India’s Telangana state builds fish markets, backs subsidies for sale of fish fingerlings

Published on
July 27, 2017

To provide local fisherman with a platform to sell their produce, India’s Telangana state will create 40 new fish markets in districts across the region.

Telangana State Animal Husbandry Minister T. Srinivas Yadav said the state will invest INR 1 billion (USD 15.4 million, EUR 13.5 million) in the project. The new fish market will allow fishermen to sell their produce directly to consumers rather than selling it to agents or middleman, thereby cutting their cost, Yadav said.

Despite being landlocked, Telangana has an estimated 2.71 million fishers, as well as nearly 4,000 fishermen cooperative societies with close to 300,000 members. The state is home to 474 aquaculture ponds covering 781 hectares, and 1,808 kilometers of canals and rivers are also used as a resource for cultivation of fish. As a result, Telangana state ranks third in India in the amount of inland fishery resources, with 587,000 hectares of water spread area (WSA), and eighth in fisheries production, with approximately 220,000 metric tons of production in 2016.

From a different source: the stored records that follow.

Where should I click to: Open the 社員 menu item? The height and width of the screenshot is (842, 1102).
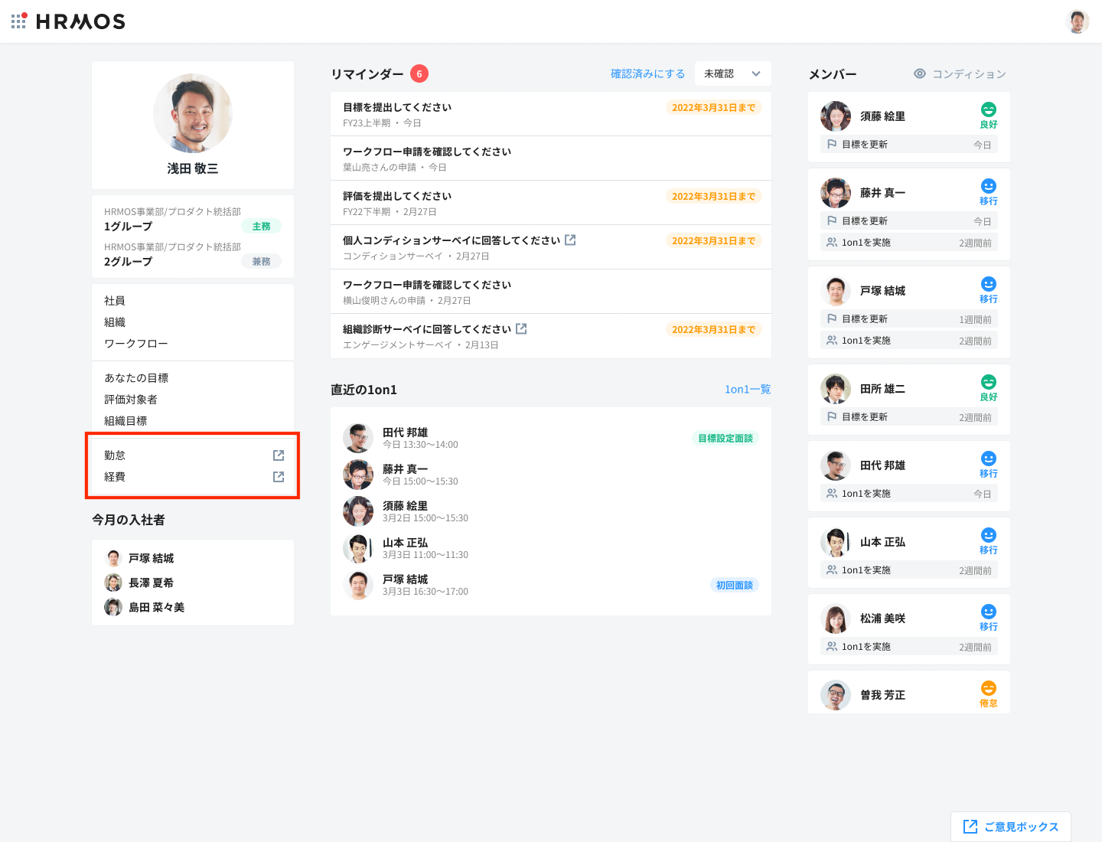115,301
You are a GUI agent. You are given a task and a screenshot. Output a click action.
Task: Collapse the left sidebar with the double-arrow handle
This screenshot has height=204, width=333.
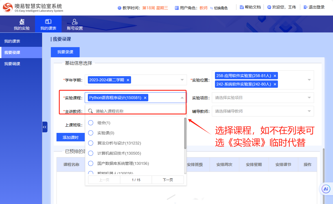[x=45, y=127]
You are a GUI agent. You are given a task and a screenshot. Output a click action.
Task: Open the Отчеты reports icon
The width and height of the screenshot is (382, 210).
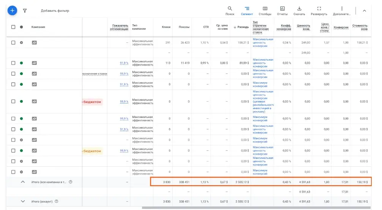(x=282, y=10)
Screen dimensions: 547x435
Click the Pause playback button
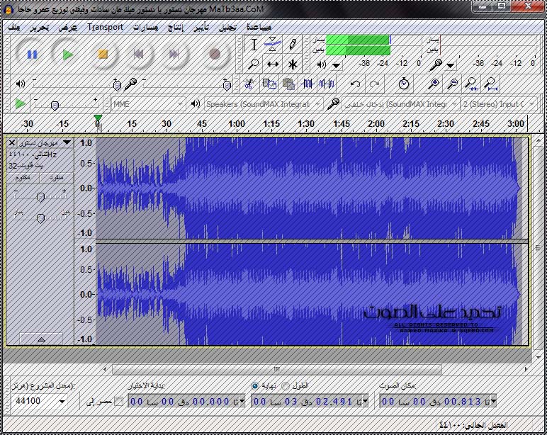32,54
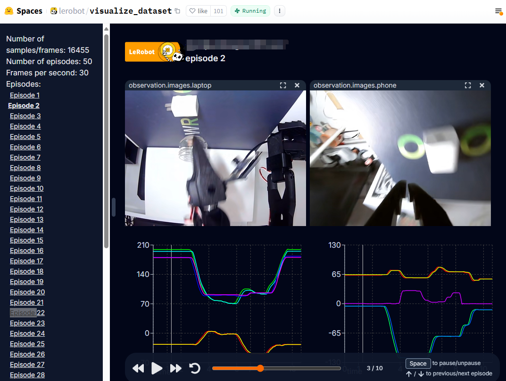Viewport: 506px width, 381px height.
Task: Open the lerobot organization page
Action: (x=72, y=11)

Fisheries is one of the fastest-growing sectors contributing to the state’s gross domestic product as well as generating income and employment. The sector aims at exploitation of all the possible resources under capture and culture fishery base for increasing fish production and productivity through sustainable development, Yadav said in his announcement.

Yadav said the state’s goal is to see all 31 of its districts have at least five fish markets each by the time the project is complete. He added that the state has already begun construction on fish markets at Begum Bazar and Monda Market, with a combined price tag of INR 150 million (USD 2.31 million, EUR 2.03 million).The new fish market will be equipped with modern fish stalls, cutting, dressing, and storage facilities, as well as waste water management systems, ample parking, and exclusive floors for retailers and wholesalers. 

Apart from fish markets, the state government was planning to set up two fisheries colleges and a fishing and aquaculture training center. Yadav confirmed the state would continue its program to subsidize fish fingerlings to the state’s fishing community, and confirmed that the state distributed 290 million fish seed in 2016 as part of the government’s support of a “blue revolution.”

After the announcement, the minister held a meeting with local fishermen cooperative societies to discuss methods to strengthen and promote fish production. Following the meeting, the government agreed to widen its definition of water bodies it deems suitable for aquaculture to include all lakes, tanks, and reservoirs in the state, including small- and medium-sized ponds. That decision will allow for greater distribution of subsidized fingerlings.